Schreibe ich immer für die interessierten Gäste, damit auf der eigentlichen Menukarte kein Roman stehen und das Serviceteam sich beim Servieren nicht die Münder fusselig reden muss (und auch, um nicht untergehen zu lassen, was für diese 15 Mininaturen nötig war).
Der geneigte Leser erfährt nebenher, wieviel ich für dieses Menü zusammengeklaut habe.

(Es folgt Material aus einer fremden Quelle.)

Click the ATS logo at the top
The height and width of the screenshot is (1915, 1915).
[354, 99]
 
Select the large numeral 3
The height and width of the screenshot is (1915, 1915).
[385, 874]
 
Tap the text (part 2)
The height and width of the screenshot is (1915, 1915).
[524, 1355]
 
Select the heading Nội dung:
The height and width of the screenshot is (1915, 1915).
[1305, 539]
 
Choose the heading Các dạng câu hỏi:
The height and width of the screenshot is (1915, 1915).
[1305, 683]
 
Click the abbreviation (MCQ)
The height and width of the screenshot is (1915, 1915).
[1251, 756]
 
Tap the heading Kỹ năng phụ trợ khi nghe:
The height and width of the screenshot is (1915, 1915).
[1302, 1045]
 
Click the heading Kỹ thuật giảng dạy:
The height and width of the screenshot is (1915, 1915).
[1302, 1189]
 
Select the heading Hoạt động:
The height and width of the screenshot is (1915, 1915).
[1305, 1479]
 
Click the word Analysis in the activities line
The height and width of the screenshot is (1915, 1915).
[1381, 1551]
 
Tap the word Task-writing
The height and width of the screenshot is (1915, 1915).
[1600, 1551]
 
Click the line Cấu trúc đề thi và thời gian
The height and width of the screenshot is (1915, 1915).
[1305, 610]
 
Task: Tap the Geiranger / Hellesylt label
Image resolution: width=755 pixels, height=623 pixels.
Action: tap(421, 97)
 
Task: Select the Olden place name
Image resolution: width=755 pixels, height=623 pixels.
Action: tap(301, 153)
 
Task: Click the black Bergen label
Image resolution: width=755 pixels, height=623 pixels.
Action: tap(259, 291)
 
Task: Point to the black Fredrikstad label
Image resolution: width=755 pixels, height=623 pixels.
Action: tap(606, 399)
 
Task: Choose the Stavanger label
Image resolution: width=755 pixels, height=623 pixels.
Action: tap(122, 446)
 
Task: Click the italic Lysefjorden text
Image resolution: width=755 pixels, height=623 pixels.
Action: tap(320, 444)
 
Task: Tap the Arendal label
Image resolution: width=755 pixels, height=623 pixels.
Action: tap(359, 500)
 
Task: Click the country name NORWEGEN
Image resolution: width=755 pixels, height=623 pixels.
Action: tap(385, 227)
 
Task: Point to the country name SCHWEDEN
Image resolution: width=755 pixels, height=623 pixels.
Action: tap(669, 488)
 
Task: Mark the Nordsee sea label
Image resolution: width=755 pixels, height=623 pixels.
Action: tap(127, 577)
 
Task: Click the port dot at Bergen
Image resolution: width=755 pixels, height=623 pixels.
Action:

Der Vorwurf: „Unkreativer Dieb!“ prallt an mir ab – all diese Gerichte haben wir hier in Verden noch nie gekocht und ich freu mich wie Bolle, sie mit meinen Jungs in der Küche zusammen entstehen zu lassen und uns dabei etwas Neues beizubringen.
Klauen tun übrigens so gut wie alle Köche. Ab dem 2. Stern heißt das dann aber: „sich inspirieren lassen“…

I.
Makrelen- und Sardinen-Rilette
Filets werden mit einem Gemüse-Gewürzsud übergossen. Ausgekühlt wird das Makrelenfleisch mit grobem altem Senf und Sahne zerstoßen, bei den Sardinen ersetzt Schnittlauch den Senf.
Buchweizenchips: Buchweizencrêpes werden ausgestochen und im Ofen kross gebacken
Traditionell zum Aperitiv in der Bretagne.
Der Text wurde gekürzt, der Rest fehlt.